Яков теперь начал понимать, по какому делу вызвал его директор, он весь поджался, сузил глаза, стараясь не выпускать из своего взгляда его глаза.

— Из какой организации тот представитель?

— Из управления комиссионной торговли.

«Тут не иначе директор протягивает лапу к магазину, который торгует машинами», — подумал Яков и спросил еще:

— В чьи руки они попадут?

Видно было, что директор сдерживал раздражение и поднимающуюся желчь; ответил он еще более доверительным тоном:

— Все, дорогой, законно. И потом, ты, очевидно, понимаешь, что директору видней, как распределять товары? Ты в отпуске в этом году был, Яков Иванович?

— Нет.

— Найдем тебе с женой путевочки в хороший санаторий. Кроме того, я скажу, чтобы за этот квартал тебе выписали побольше премиальных. Вообще, если требуется какая помощь, ты не стесняйся — заходи запросто прямо ко мне. Всегда помогу. Яков встал со стула.

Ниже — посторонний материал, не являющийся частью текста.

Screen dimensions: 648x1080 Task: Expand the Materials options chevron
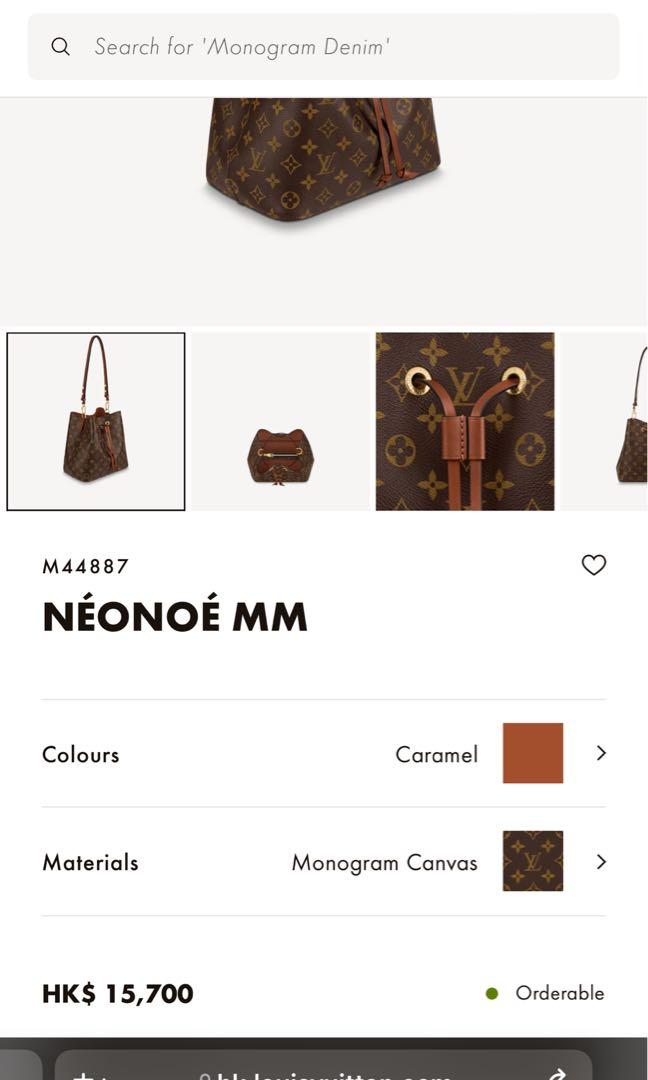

— Магнитофоны без открыток никакому представителю я не выдам, — будто вколачивая в стену гвозди, четко и спокойно проговорил он.

Очевидно, директор был совершенно уверен, что дело улажено, и потому он раскрыл от изумления свои черные, слегка навыкате, глаза. Его охватило бешенство, но опять усилием воли он сдержал себя, и даже подобие улыбки показалось на его губах.

— Не горячись, Тишков. Не на базаре. Не советую лезть на рожон. Исполняй то, что я тебе сказал.

— Магнитофоны без открыток не выдам! — сам поражаясь своему упорству, еще тверже заявил Яков. — Они должны поступить в магазин.

— Иди, иди, Тишков… — зловещим полушепотом бросил директор.

На другой день Якову было объявлено о его увольнении. Он испытывал легкость на душе, будто смыл с себя плотно налипшую грязь, и в веселом расположении духа вернулся домой. Вероника Степановна с наружным спокойствием, но внутренней злобой выслушала его сообщение; как только Яков кончил говорить, с искривившей ее лицо презрительностью она вскочила с дивана и начала бегать по комнате.